§ O QUE SE PEDE:
Continue o excerto sobre as alegações de recurso a partir da última frase apresentada.

§ EXCERTO DO TEXTO:
::::::

IV – Do assim decidido, apelou o A. que concluiu as suas alegações do seguinte modo: 1 – A sentença do tribunal a quo é posta, pelo presente recurso, em crise, quer na sua vertente de decisão de facto, quer na sua vertente de apreciação e subsunção que faz dos factos ao direito.

2 No que respeita à decisão de facto, o recorrente entende incorrectamente julgados os factos articulados nos quesitos 1º, 3º, 42º, 43º, 46º,47º e 49º, requerendo, em conformidade, pelo presente recurso, a respectiva alteração.

3 - Debruçando-nos sobre cada um daqueles quesitos, e tendo por principal linha de orientação, a própria linha de fundamentação seguida pela sentença, quanto ao quesito 49º, entende que a prova produzida, maxime, articulado (contestação), conjunto, do 2º e 3º R, e depoimento de parte do 3º R. impunham decisão diversa, sobretudo, no quadro de prova já considerada pela própria sentença.

::::::

§ MATERIAL FORNECIDO:
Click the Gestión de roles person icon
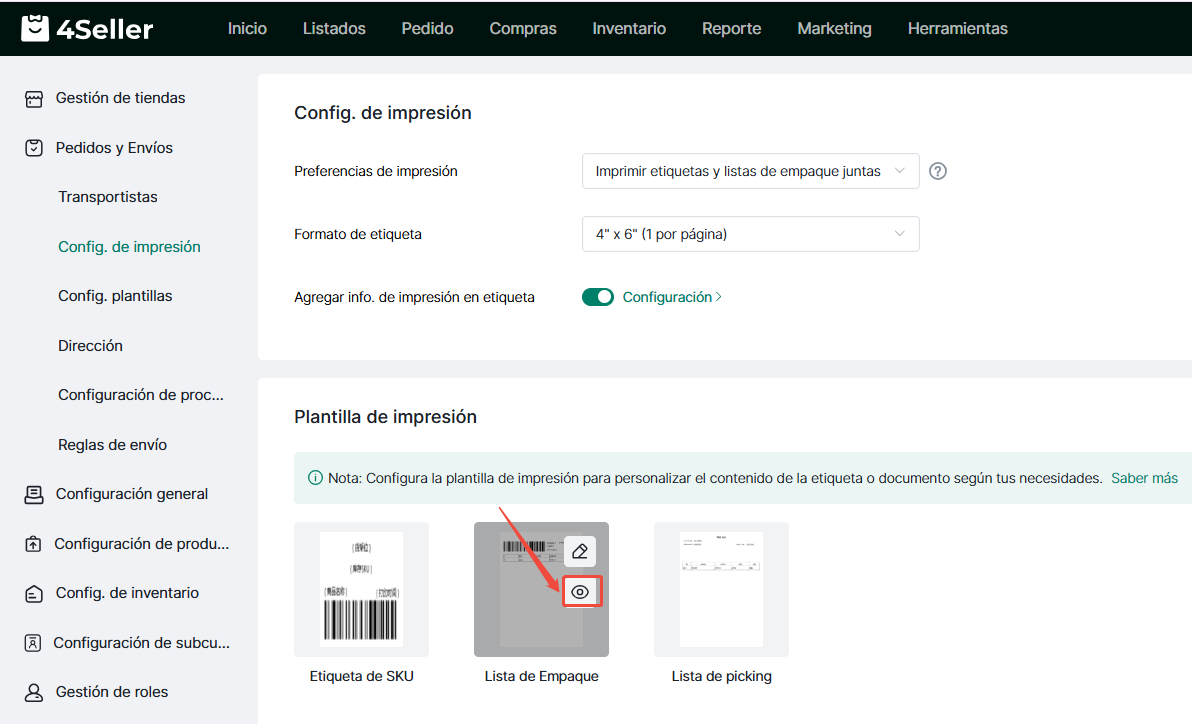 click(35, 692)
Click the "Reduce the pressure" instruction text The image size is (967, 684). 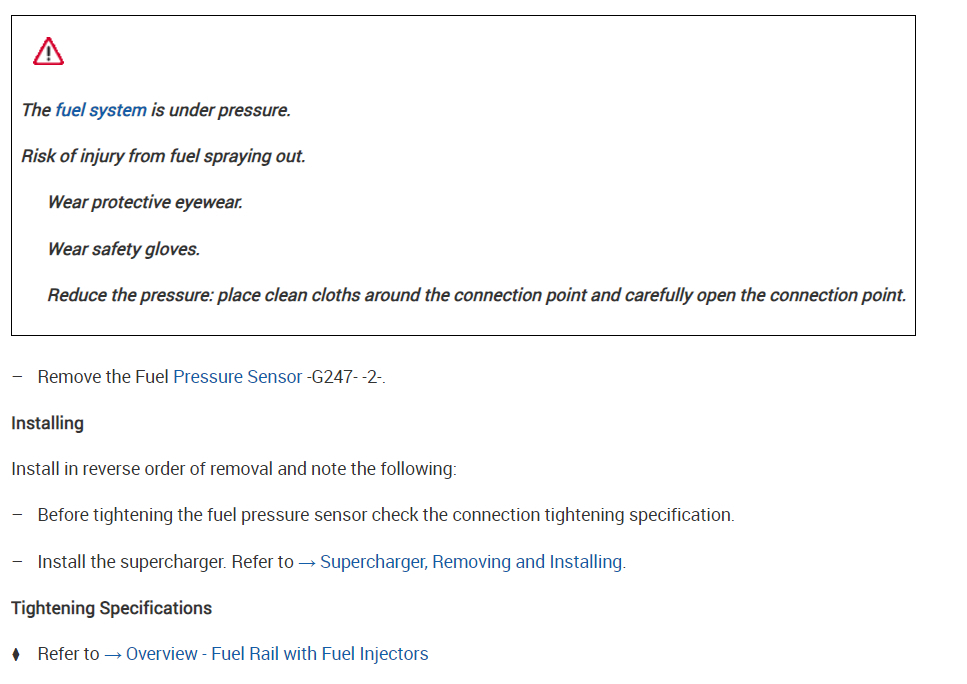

::::::

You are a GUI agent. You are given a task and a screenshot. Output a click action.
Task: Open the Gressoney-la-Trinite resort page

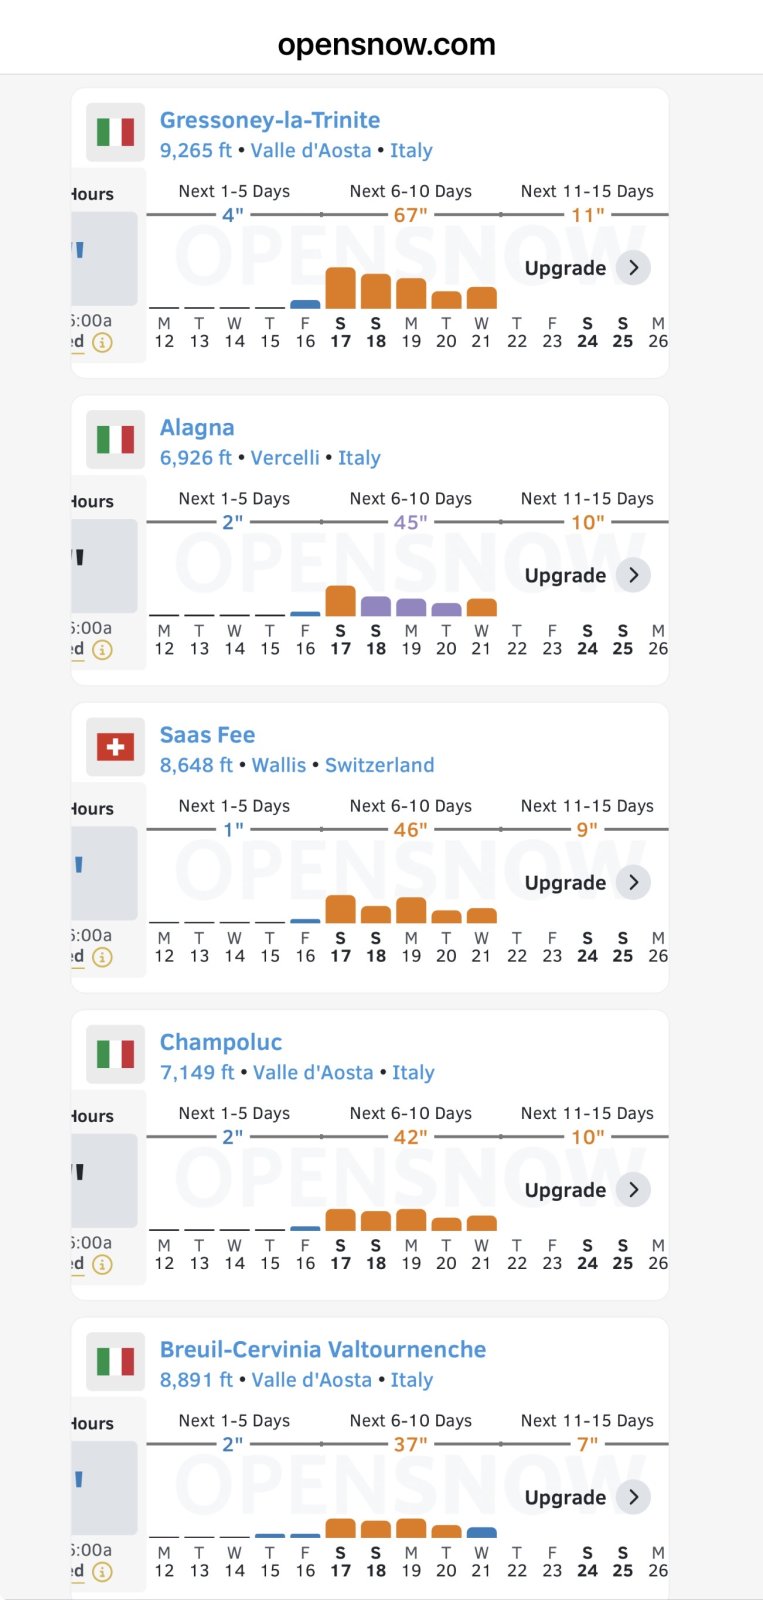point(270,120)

::::::

§ RESPOSTA ESPERADA:
4 - Concretamente, está provado: a) a actividade do Réu “E” – motorista “de pesados” (vide depoimento de parte, cuja gravação está identificada na sessão de julgamento de 15 de Outubro de 2010, e facto b provado); b) a condução por este dum veículo de mercadoria de pesados (facto B) provado), do 2º R (facto provado NN);c) A não impugnação pelo 2º e 3º R de que este ultimo conduzia sob o interesse e ordens do 2º R. (vide contestação, maxime, artigo apresentada de forma conjunta por 2º e 3º R.) d) a ausência de alegação por parte da 2ª R. de qualquer situação de utilização abusiva do veiculo desta por parte do R. “E”) 5 - Todos estes factos, de forma conjugada, impunham uma decisão diversa, sem que tal decisão 6 – Pelo que, perante a factualidade supra descrita, seja por confissão dos próprios 2º e 3º R, seja pela presunção que resulta de todos os factos supra referidos (e conduta processual do 2º e 3º R) deverá dar-se por provado que o condutor “E”, 3º R, dirigia o veiculo pesado de mercadorias sob o interesse e às ordens do 2ª R, assim, se alterando o quesito 49 em conformidade.

7 - Também relativamente ao quesito 3º deveria ter sido resposta diversa, tendo em conta o depoimento de parte prestado pelo 3º R.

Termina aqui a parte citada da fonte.